Esto es lo que ocurrió con el secador de paraguas que Úrsula Morollón Moreno ha patentado. «Me fui a estudiar diseño gráfico a Inglaterrra, donde viví cinco años. Allí llueve mucho y me tuve que acostumbrar a usar paraguas. Además, como me gusta mucho la moda, empecé a coleccionarlos, a combinarlos con la ropa y desarrollé un especial amor por este objeto al que, habitualmente, parece que no le damos mucha importancia; especialmente en España que lo usamos menos». La idea surgió cuando se dio cuenta que al entrar en los establecimientos públicos tenía que dejar el paraguas en la entrada o meterlo en una bolsa para hacer sus compras con normalidad -«algo incómodo, porque las bolsas no solucionan el problema y si lo dejas en el paragüero lo puedes perder u olvidar».
Con esta idea en la cabeza, Úrsula decidió contársela a su pareja, Agustín Corbera, para que le echara una mano. «Es algo que no puedes ir contando a cualquiera, porque te la puede robar». Casualmente, el primo de Agustín, Sergio Corbera, acababa de finalizar su carrera de ingeniero industrial y pudo echar un cable a Úrsula con los aspectos técnicos. «Yo tenía algo de idea, porque me gusta la tecnología y había hecho un año de telecomunicaciones. Pero claro, me perdía más en este asunto». Así que, con este apoyo, diseñó la estructura base del secador de paraguas, un cilindro en el que se contienen una serie de resistencias que expulsan aire, a la temperatura adecuada para no quemar los paraguas que los secan en apenas unos segundos. El agua que no se evapora cae a un contenedor inferior que se vacía cada cierto tiempo. «El uso es simple, sólo hay que introducir el paraguas mojado unos segundos y sale seco».

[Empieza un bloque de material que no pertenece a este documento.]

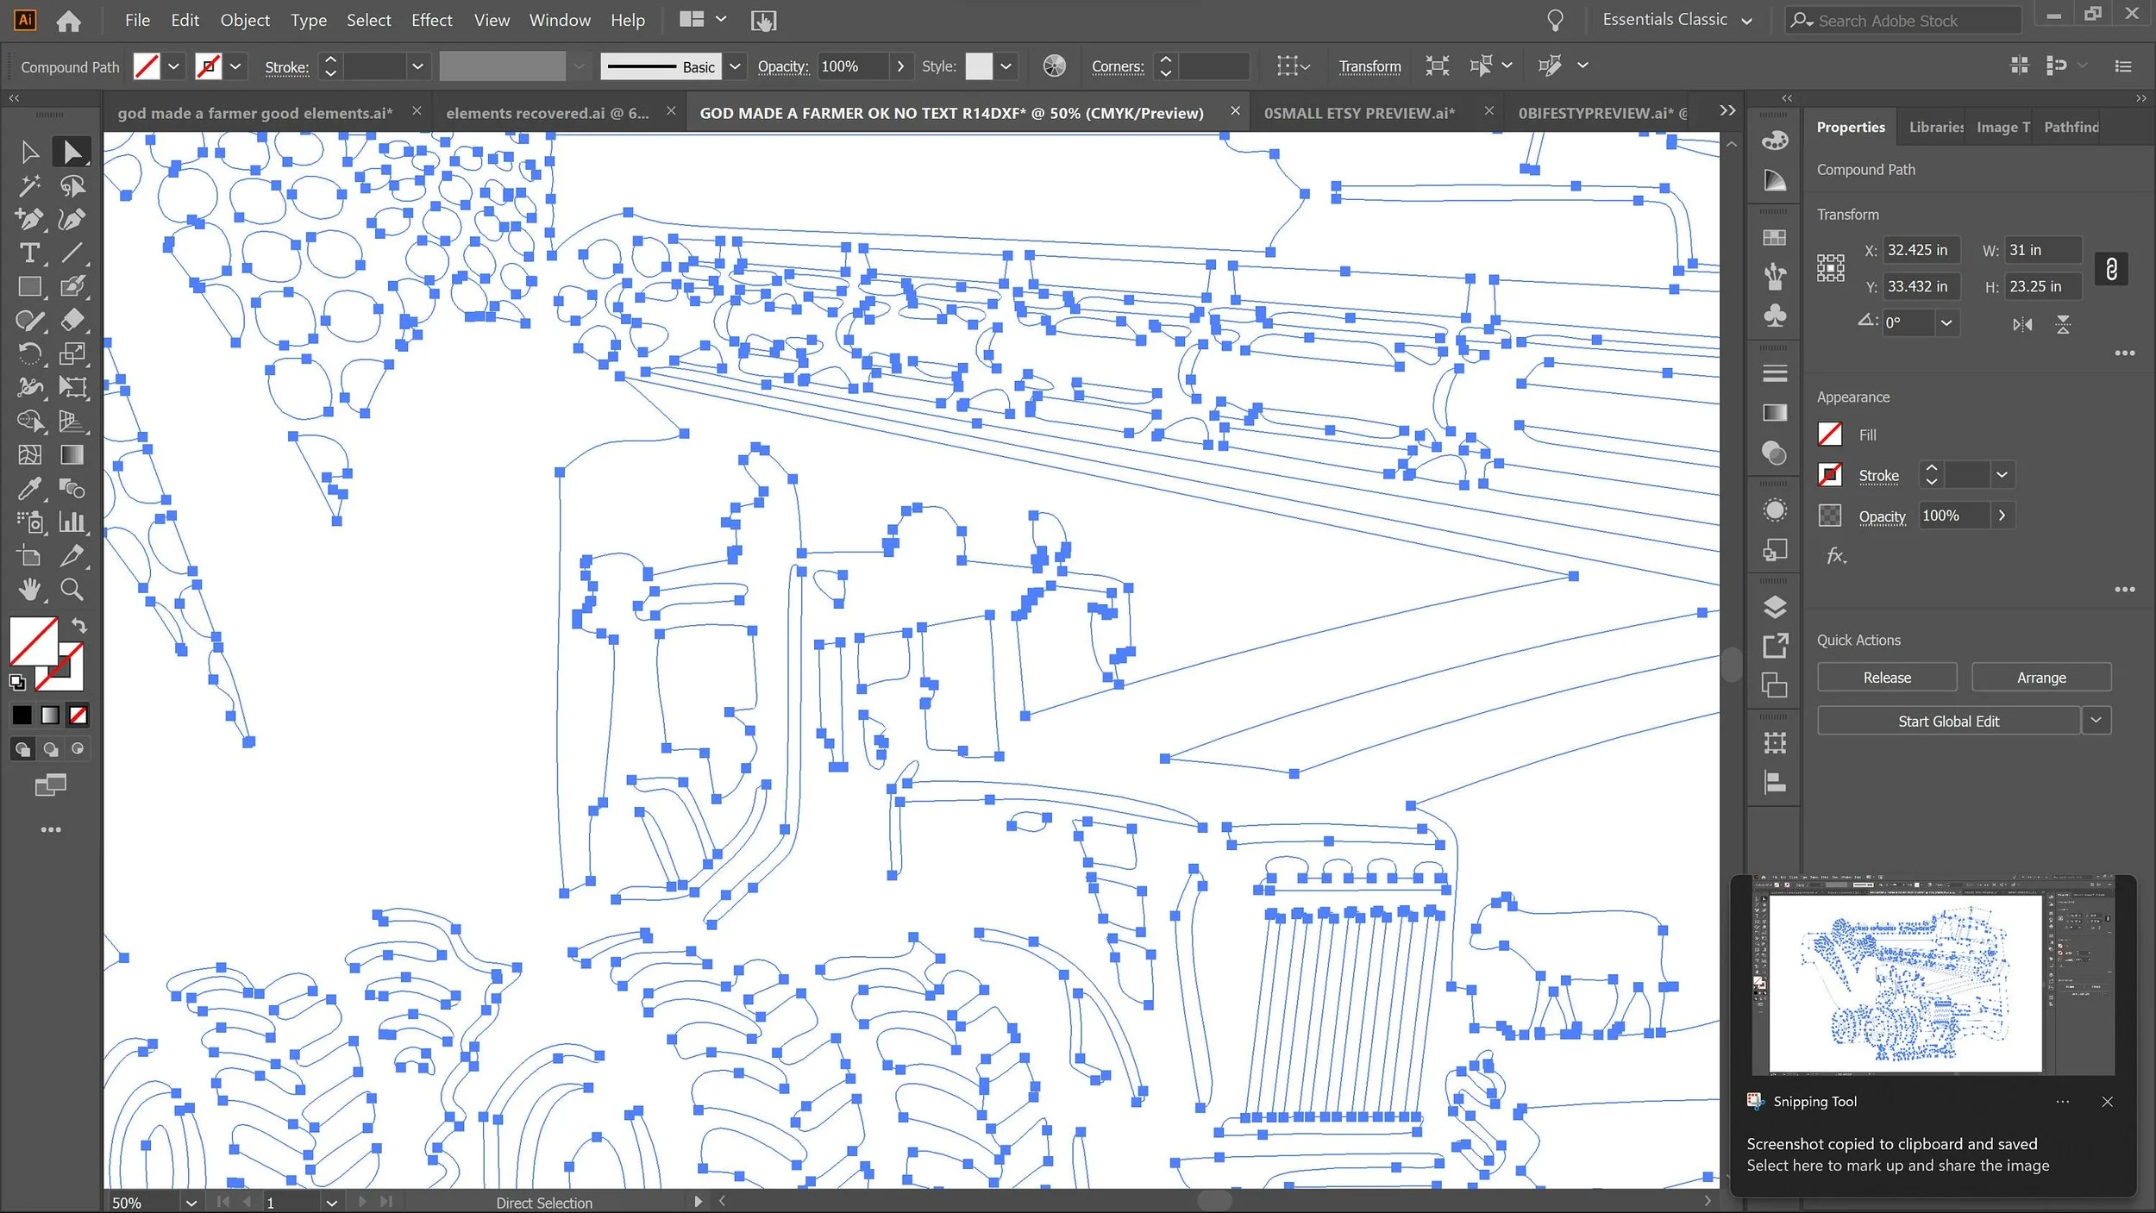Open the Effect menu

click(431, 20)
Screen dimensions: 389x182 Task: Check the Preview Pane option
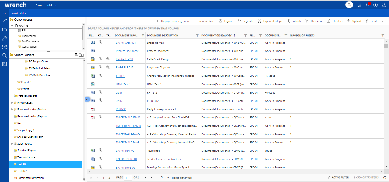coord(195,21)
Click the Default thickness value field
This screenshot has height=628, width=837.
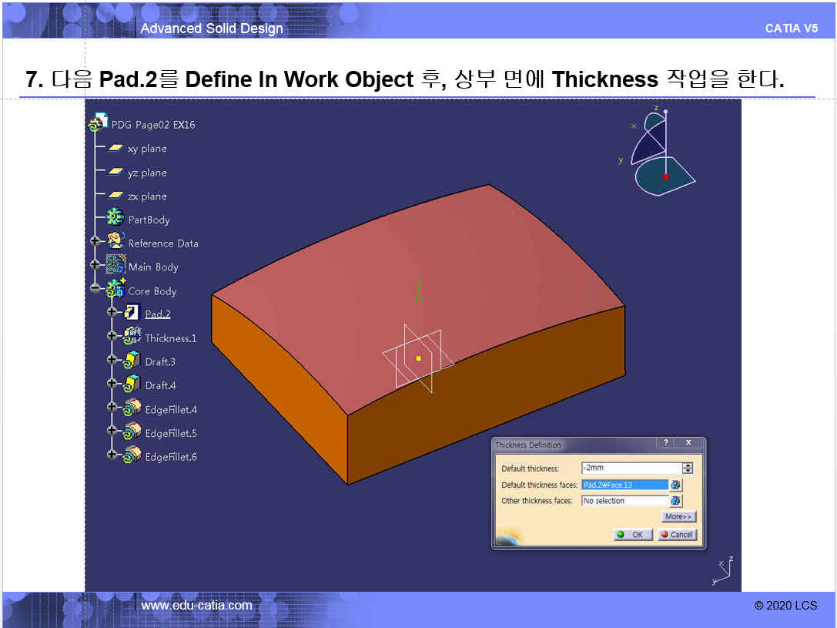pos(631,468)
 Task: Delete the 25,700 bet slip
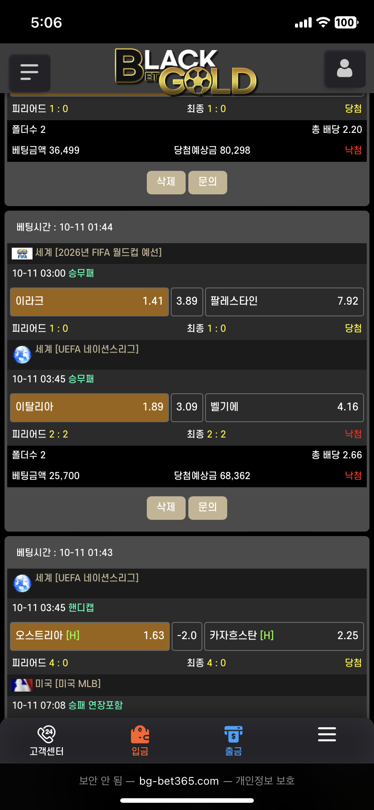166,508
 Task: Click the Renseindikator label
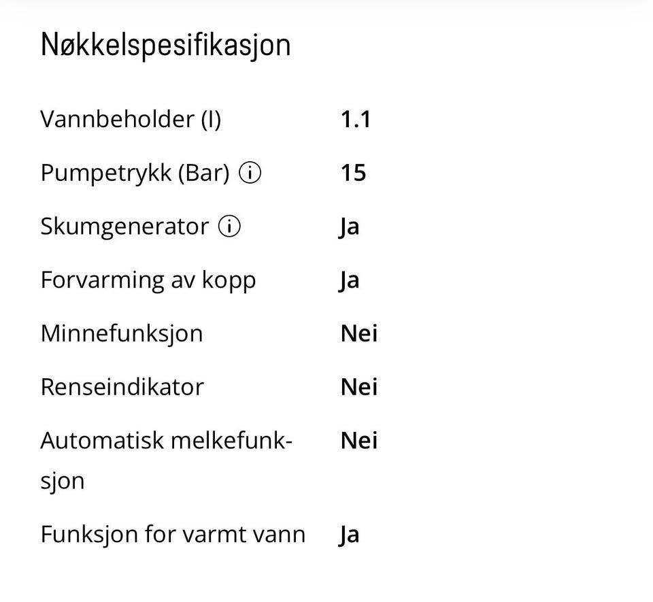pyautogui.click(x=122, y=387)
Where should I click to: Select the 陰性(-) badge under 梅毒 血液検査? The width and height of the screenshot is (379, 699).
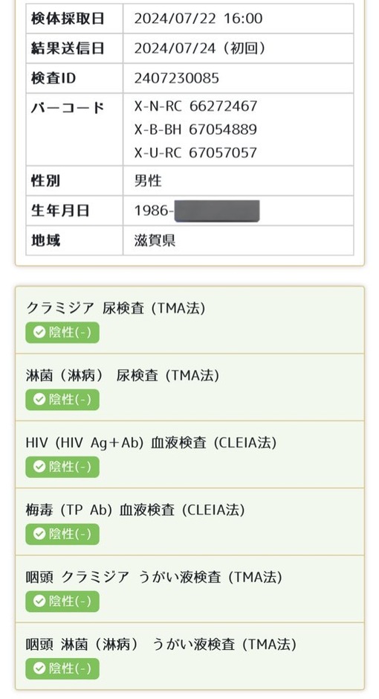click(62, 534)
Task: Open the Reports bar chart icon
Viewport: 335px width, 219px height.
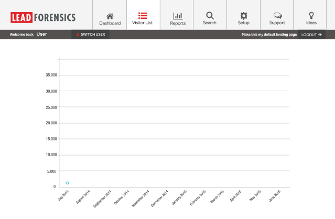Action: (178, 16)
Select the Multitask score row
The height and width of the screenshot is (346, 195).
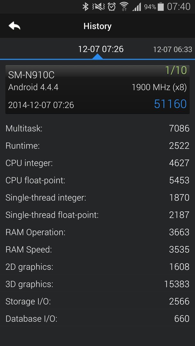tap(98, 128)
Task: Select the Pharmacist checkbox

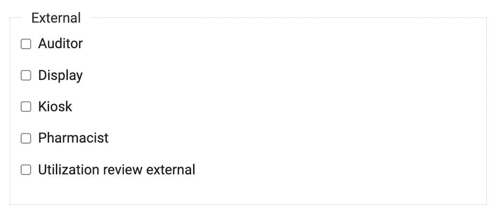Action: (26, 138)
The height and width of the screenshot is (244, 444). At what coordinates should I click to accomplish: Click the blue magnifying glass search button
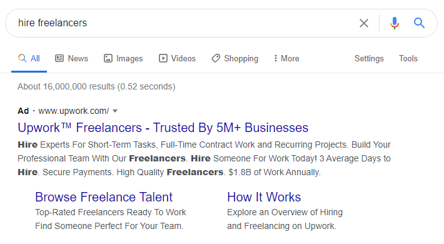point(419,23)
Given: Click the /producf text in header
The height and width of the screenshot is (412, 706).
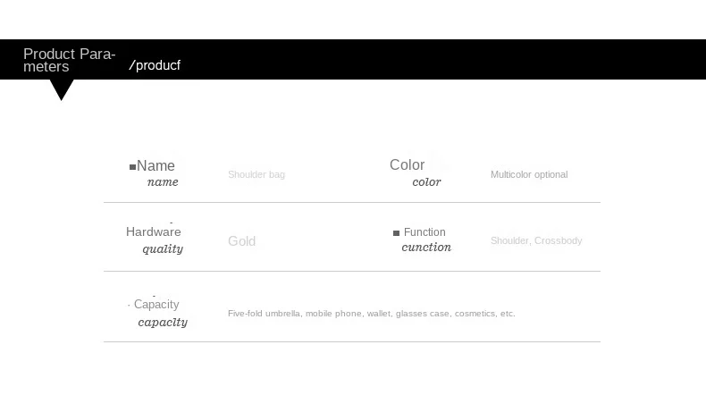Looking at the screenshot, I should (155, 65).
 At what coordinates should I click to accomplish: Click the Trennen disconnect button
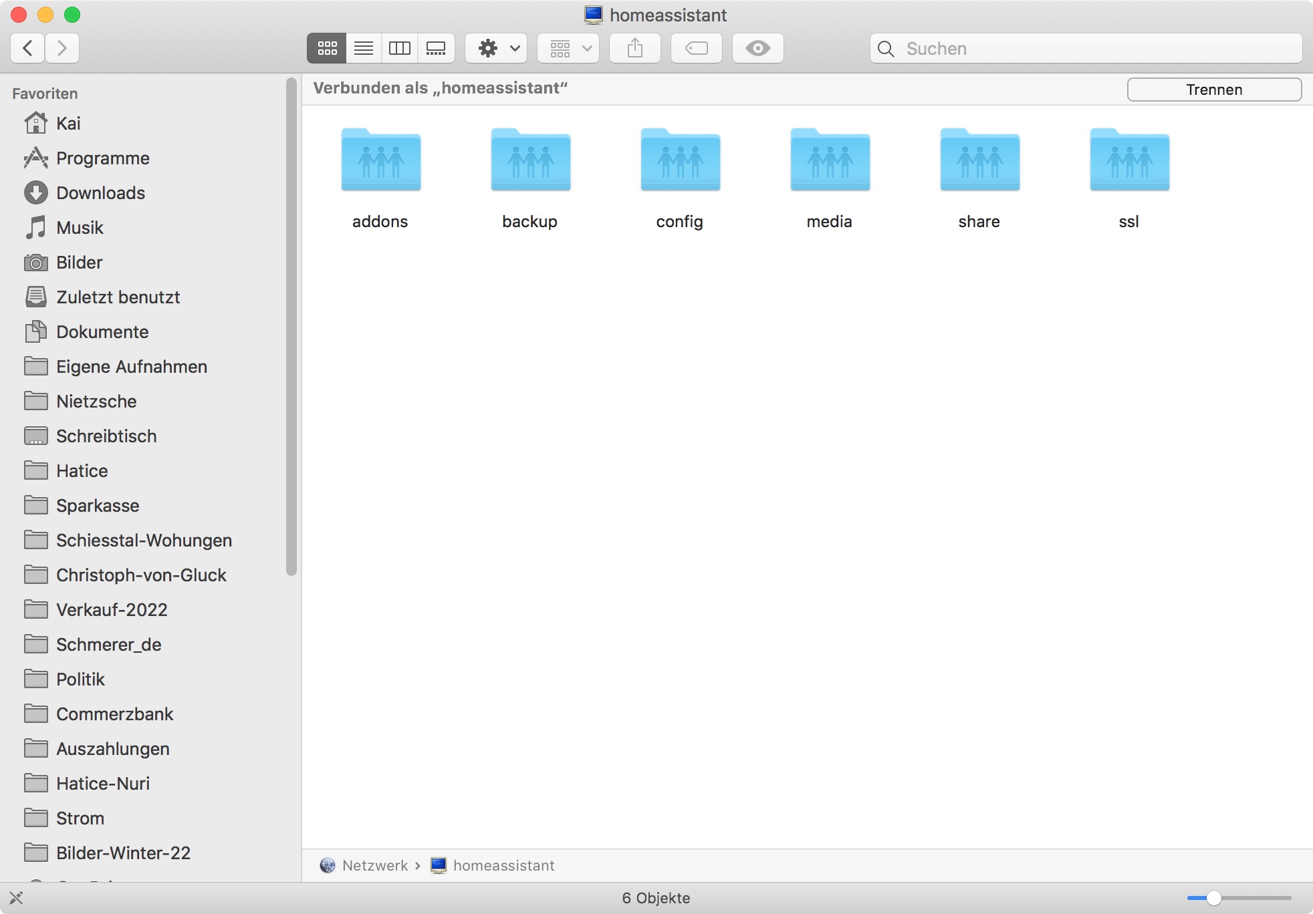pyautogui.click(x=1214, y=90)
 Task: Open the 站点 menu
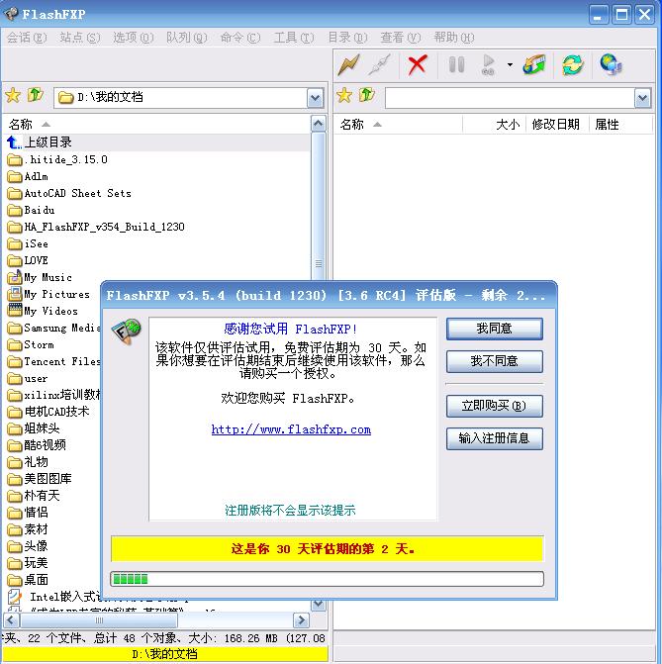tap(79, 38)
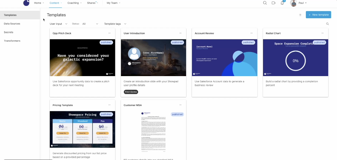Select Data Sources in the sidebar

[12, 24]
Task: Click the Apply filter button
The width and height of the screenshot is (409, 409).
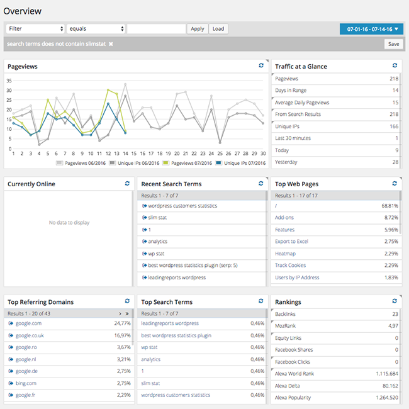Action: click(198, 29)
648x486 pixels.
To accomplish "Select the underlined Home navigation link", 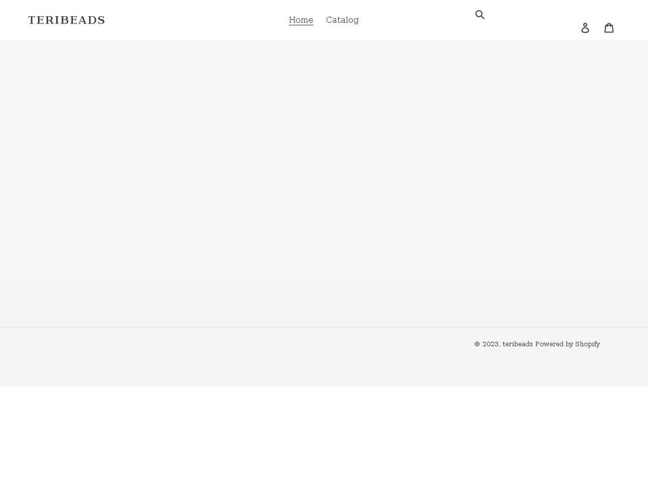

En principio, el invento va dirigido para las grandes superficies, pero esto es como todo, si se populariza y se procede a una producción masiva, también podría diseñarse uno para uso doméstico. «Comencé con el registro de la patente en 2011 y, no fue hasta marzo del pasado año cuando ya la tuve en mi poder». Ahora, el proceso se complica. «Cuando no te dedicas a esto andas muy perdido. Me apunté a una sociedad de inventores que me están orientando un poco. Pero no es fácil. Tienes que hacer un prototipo, llevarlo a ferias, buscar contactos… y esto es un proceso caro y largo y, por mi profesión tengo poco tiempo». El prototipo del secador de paraguas podría rondar los 5.000 euros. «Te cobran por todo. Hay que tener en cuenta que la empresa que se decida a fabricarlo tiene que adaptar su maquinaria para hacer uno solo. Lo ideal sería que comprara la patente una empresa de secadores de mano, por ejemplo, para ampliar su línea de productos».
De momento, ahí está el invento y como dice Úrsula, «algún día sonará la flauta». Lo importante es que su cabeza sigue dando vueltas y no descarta continuar con el camino que ha emprendido. «Ahora le estoy dando vueltas a como solucionar un problema que todos tenemos con un utensilio relacionado con la comida». Hasta ahí se puede leer, pero seguro que el día que resuelva el problema nos enteraremos.